Free trade benefits remain unconvincing, says PANG - Solomon Star News

Free trade benefits remain unconvincing, says PANG

04 August 2015

A PACIFIC regional trade network remains unconvinced of the benefits of the free trade agreement – known as PACER-Plus – as the latest round of negotiations begin on Tuesday.

The Pacific Network on Globalisation (PANG) says that despite being sold as a 'development agreement' it is the Pacific that is shouldering the burden of legal commitments in the talks whilst Australia and NZ offer voluntary commitments.

 “The Pacific have agreed to make binding legal commitments on their sovereignty, limiting their ability to determine how and what type of investment comes into their countries, undercutting policies that maximise the benefits for local workers are just some of the examples of how bad this deal is for Pacific Island countries. Australia and New Zealand on the other hand offering only voluntary commitments can opt out on their promises of access for Pacific workers and extra aid money at will,” commented PANG Campaigner Adam Wolfenden.

The recent announcement by Australia of the removal of the cap on its Seasonal Worker Program has been sold by the Office of the Chief Trade Advisor (OCTA) as a positive sign in the context of the PACER-Plus negotiations and have “re-enegised” the talks.

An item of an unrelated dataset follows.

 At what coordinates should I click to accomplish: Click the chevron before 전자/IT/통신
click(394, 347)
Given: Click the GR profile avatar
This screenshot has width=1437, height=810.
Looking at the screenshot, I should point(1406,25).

 “The claims by the OCTA that there is more energy back in the talks and possible momentum to conclude a deal are forgetting one crucial factor – they aren't bringing the people along with it and perhaps even some governments remain unconvinced. Churches, environment groups, gender rights activists, trade unions, farmers, academics, indigenous groups, youth groups and more have all called for the immediate suspension of the talks and the releasing of the negotiation texts so that impact assessments can be undertaken to determine the real value of PACER-Plus,” added Mr Wolfenden.

Prior to the last round of negotiations on PACER-Plus an open letter signed by over 30 civil society organisations representing a major part of Pacific people voices was released and sent to all Forum Countries calling for the immediate suspension of the talks, the release of the text and a human rights impact assessment of what is proposed under PACER-Plus.

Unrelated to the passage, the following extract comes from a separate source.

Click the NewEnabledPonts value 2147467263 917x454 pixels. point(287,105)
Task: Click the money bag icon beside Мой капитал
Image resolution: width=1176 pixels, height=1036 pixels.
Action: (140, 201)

The Chief Trade Advisor to the Forum Island Countries, Dr Kessie, has recently stated that if PACER-Plus was to increase the Pacific's share of global trade from its current amount of 0.05% to 0.5% in would result in a US$50 billion increase in annual income.

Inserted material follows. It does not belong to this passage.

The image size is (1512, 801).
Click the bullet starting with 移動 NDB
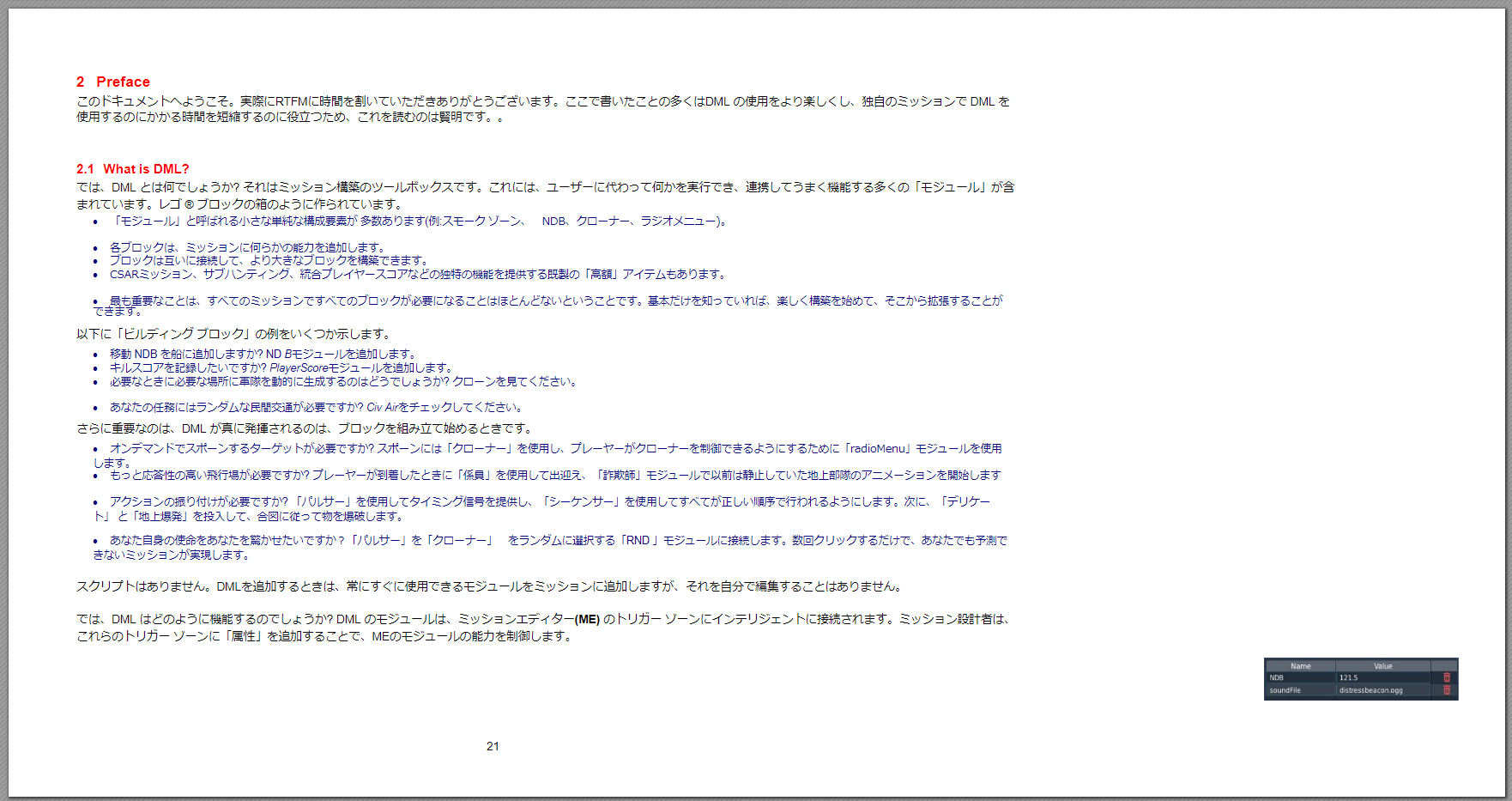coord(262,354)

No research was release to explain how PACER-Plus could increase Pacific trade by 1000% and whether or not that increase would be for the Pacific's benefit.

Mr Wolfenden continued:

“It is clear that the people don't want PACER-Plus and that is why we're seeing the proponents of the agreement make ridiculous assertions of the proposed benefits without providing any evidence or research that supports their figures.

“They hope that if they repeat their numbers often enough people will accept them but that isn't the way to have a discussion about the future of the Pacific's economic development.”


The PACER-Plus negotiations were controversially launched in 2009 and include the 14 Forum Islands Countries including Australia and New Zealand.

The talks are aimed to be concluded by the end of 2016.